SOURCE INFORMATION ->
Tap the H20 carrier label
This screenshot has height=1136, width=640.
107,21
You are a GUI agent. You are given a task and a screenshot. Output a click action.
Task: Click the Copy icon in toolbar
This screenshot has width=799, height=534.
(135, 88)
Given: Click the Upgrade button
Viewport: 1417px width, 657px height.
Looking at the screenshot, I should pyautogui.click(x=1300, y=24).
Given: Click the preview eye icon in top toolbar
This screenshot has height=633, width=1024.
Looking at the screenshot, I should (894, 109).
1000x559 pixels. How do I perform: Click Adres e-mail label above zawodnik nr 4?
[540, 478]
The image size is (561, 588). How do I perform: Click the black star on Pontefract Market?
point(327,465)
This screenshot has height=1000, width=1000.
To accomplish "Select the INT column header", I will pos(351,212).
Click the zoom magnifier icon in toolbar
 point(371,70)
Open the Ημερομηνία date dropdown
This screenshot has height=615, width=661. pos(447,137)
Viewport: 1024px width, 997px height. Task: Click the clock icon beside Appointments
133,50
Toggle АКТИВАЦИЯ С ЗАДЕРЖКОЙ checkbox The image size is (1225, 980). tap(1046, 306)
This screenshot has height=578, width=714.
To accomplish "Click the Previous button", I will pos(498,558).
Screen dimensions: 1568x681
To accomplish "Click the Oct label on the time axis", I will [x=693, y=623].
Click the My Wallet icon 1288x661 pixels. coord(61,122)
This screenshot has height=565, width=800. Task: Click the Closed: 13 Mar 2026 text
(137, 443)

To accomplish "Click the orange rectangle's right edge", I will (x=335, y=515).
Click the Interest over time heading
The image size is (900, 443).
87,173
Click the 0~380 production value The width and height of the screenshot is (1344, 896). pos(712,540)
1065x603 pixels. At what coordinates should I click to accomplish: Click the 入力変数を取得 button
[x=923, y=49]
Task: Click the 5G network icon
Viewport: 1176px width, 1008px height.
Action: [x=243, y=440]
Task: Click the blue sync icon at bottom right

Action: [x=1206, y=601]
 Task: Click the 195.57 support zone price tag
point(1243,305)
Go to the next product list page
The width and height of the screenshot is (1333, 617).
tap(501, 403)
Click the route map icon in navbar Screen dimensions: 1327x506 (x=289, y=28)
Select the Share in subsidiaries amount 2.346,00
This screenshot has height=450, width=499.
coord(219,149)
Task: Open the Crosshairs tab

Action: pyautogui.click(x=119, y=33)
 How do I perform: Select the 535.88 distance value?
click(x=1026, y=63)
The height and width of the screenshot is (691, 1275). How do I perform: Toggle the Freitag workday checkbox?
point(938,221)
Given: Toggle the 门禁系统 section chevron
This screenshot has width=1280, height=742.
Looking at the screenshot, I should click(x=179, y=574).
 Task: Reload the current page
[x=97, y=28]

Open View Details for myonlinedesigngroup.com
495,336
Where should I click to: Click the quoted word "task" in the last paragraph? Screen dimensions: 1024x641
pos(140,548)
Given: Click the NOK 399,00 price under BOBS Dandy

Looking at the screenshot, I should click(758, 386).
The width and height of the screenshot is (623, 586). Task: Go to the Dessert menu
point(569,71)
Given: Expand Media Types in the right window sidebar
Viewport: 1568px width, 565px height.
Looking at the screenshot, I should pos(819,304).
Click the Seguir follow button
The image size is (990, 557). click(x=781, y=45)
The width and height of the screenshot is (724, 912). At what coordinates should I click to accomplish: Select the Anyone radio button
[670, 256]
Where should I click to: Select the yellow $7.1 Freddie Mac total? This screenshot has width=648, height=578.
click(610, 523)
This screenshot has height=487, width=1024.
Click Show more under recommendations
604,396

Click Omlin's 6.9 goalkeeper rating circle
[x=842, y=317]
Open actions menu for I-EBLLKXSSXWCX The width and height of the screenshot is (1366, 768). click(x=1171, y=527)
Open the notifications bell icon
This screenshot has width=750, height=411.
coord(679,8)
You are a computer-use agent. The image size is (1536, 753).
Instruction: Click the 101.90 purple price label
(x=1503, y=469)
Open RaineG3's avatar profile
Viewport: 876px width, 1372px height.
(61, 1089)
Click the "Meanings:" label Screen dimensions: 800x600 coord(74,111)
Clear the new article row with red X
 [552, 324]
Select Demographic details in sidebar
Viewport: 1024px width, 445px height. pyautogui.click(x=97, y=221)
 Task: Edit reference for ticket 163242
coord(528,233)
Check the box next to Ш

EXERCISE -> The required output is every line from the one with "Open actions menu" to the final line of the entries, repeated exactly and with nothing else.

RESULT ->
Open actions menu for I-EBLLKXSSXWCX The width and height of the screenshot is (1366, 768). click(x=1171, y=527)
Open the notifications bell icon
This screenshot has width=750, height=411.
coord(679,8)
You are a computer-use agent. The image size is (1536, 753).
Instruction: Click the 101.90 purple price label
(x=1503, y=469)
Open RaineG3's avatar profile
Viewport: 876px width, 1372px height.
(61, 1089)
Click the "Meanings:" label Screen dimensions: 800x600 coord(74,111)
Clear the new article row with red X
 [552, 324]
Select Demographic details in sidebar
Viewport: 1024px width, 445px height. pyautogui.click(x=97, y=221)
 Task: Edit reference for ticket 163242
coord(528,233)
Check the box next to Ш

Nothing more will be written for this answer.